I'm on the needle. This can quickly be noticed as soon as you see my pictures. I rarely leave the house without my next picture, yarn and needle in my bag. Unlike many other artists, I am not tied to a studio with my pictures. I can work wherever I want. On the train, during the lunch break at work, in the waiting room, at the park. For many, that's an unusual sight. There sits a bearded man and he's embroidering a moorland.
I learned embroidery many years ago in craftwork lessons at school and did not think about it for a long time. Until 2012, when my girlfriend at-the-time found a cross stitch pattern she liked. "Cross stitch? I learned that 15 years ago. I get that. " I said and bought material. A short time later the first picture was finished and my new hobby was born.
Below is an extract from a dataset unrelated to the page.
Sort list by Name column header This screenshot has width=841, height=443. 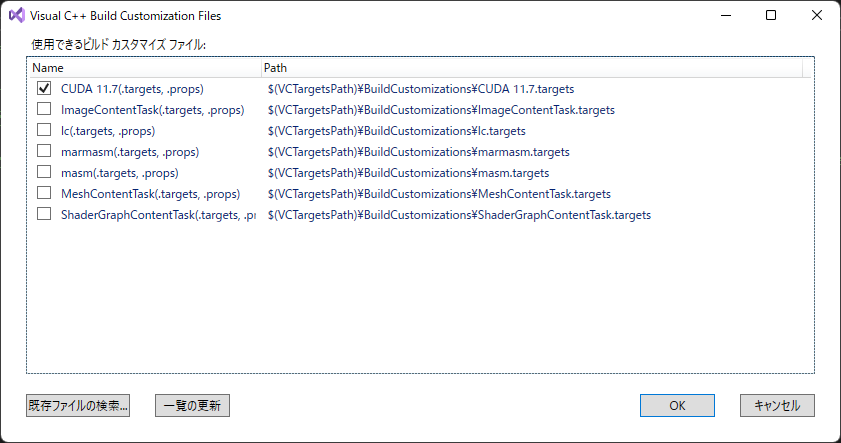point(144,68)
Two years and various cross-stitching works later, in January 2014, I discovered an old tapestry at a flea market. A classic black forest mill, roughly embroidered in a wooden frame. One look and I knew that the picture is missing something decisive. Where is the Deathstar on the horizon? The picture had to be saved. So I bought it, got me the right yarn and started the conversion work.
When I was finished, I wanted to figure out how to call what I did: taking old embroidered pictures and incorporating new content. Google was no help at all. After hours of searching, I had to realize that I am probably the first one to come up with the idea. What I found in this search, however, is the redirecting or repurposing of old paintings. I should deal with this stuff later. To this day I have not come across a striking name for my art form.
Every time I visited the flea market and second hand shops, old tapestries and paintings suddenly fell into my hands. I wanted to give these unloved pictures a second chance in modern dwellings. A few months later, a bunch of my embroidered tapestries and redirected pictures hung in the gallery of a couple I'm friends with.
born January 21, 1983 in Hanover
grew up in Hermannsburg as the youngest of three children
resident in Hanover-Linden
freelance artist since 2014
„Culture Hacker“
Since when are you doing art?
I have always been creative since childhood: drawing, painting, tinkering all the time. If I could not work with my hands, I quickly got bored.
In 2009, I started producing and selling bowls and other decorative objects made from records under the name "Plattenbau Linden". Since my art takes more and more time, I stopped that by 2016.
In 2012, I discovered cross-stitch as a hobby and since 2014 I dedicate myself to the hacked tapestries and paintings.
What is your art called?
There are many directions coming together in my art. I do not have a comprehensive concept. Pop Art, Culture Hacking, Upcycling, Lowbrow, Geekart, Redirected Art ... it somehow fits everything.
Did you grow up with tapestries?
No, such pictures never hung at our place. In general, there were never many pictures. My father doesn't care a lot for art, my mother has a heart for Rosina Wachtmeister and Wassily Kandinsky.
Why do you put so many things from movies and computer games into your pictures?
I grew up in a village as a child and as such mostly grew up being outside. The only things on TV for me were Sesame Street and Disney Club. My older brother had a C64 where I sometimes could play Giana Sisters and the consoles of my childhood were an Atari 2600 and the classic Gameboy. Cable TV was only available at the neighbours' house, when their grandchildren were visiting during the summer holidays. In my childhood, pop culture has almost completely passed me by. It all changed with my first own computer and the Internet in the middle of the 90s. The village kid became a geek. Simpsons, movies, computer games have caught me full. With self-earned money, I then consulted a console collection and could finally play all the games, which I only read about years ago at the Club Nintendo magazine. With the years I became a full on geek.
Tapestries consist of fairly coarse meshes. Many of these pictures are like the background of classic adventures. It is not a long way from stitches to pixels. Thus figures from computer games fit exceptionally well into tapestries.
Are you creating the complete pictures by yourself?
No, I use old tapestries that were made decades ago. I take the pictures from their frames, remove the threads at certain points, and embroider new threads. The threads are then fixed and the image returns to its original frame.
How much time do you need for a picture?
It depends on the size and complexity of the image. For some pictures I need 12 hours, for others 2 months.
Where do you get your material from?
I get the pictures on flea markets, second hand shops, from friends and from online auctions.
How can I buy one of your pictures?
If you can't catch me at an exhibition, just send me a message. I will then tell you whether the desired image is still available and how expensive it is. Since the pictures have very different sizes and weights, I decided against an online shop because of the shipping costs.
What do your pictures cost?
Die meisten Bilder kosten zwischen 200 und 400 €.
Can I order a customized picture?
If I find the job exciting, we could talk about commissioned work. The prerequisite is, however, that we find the right raw picture for the work.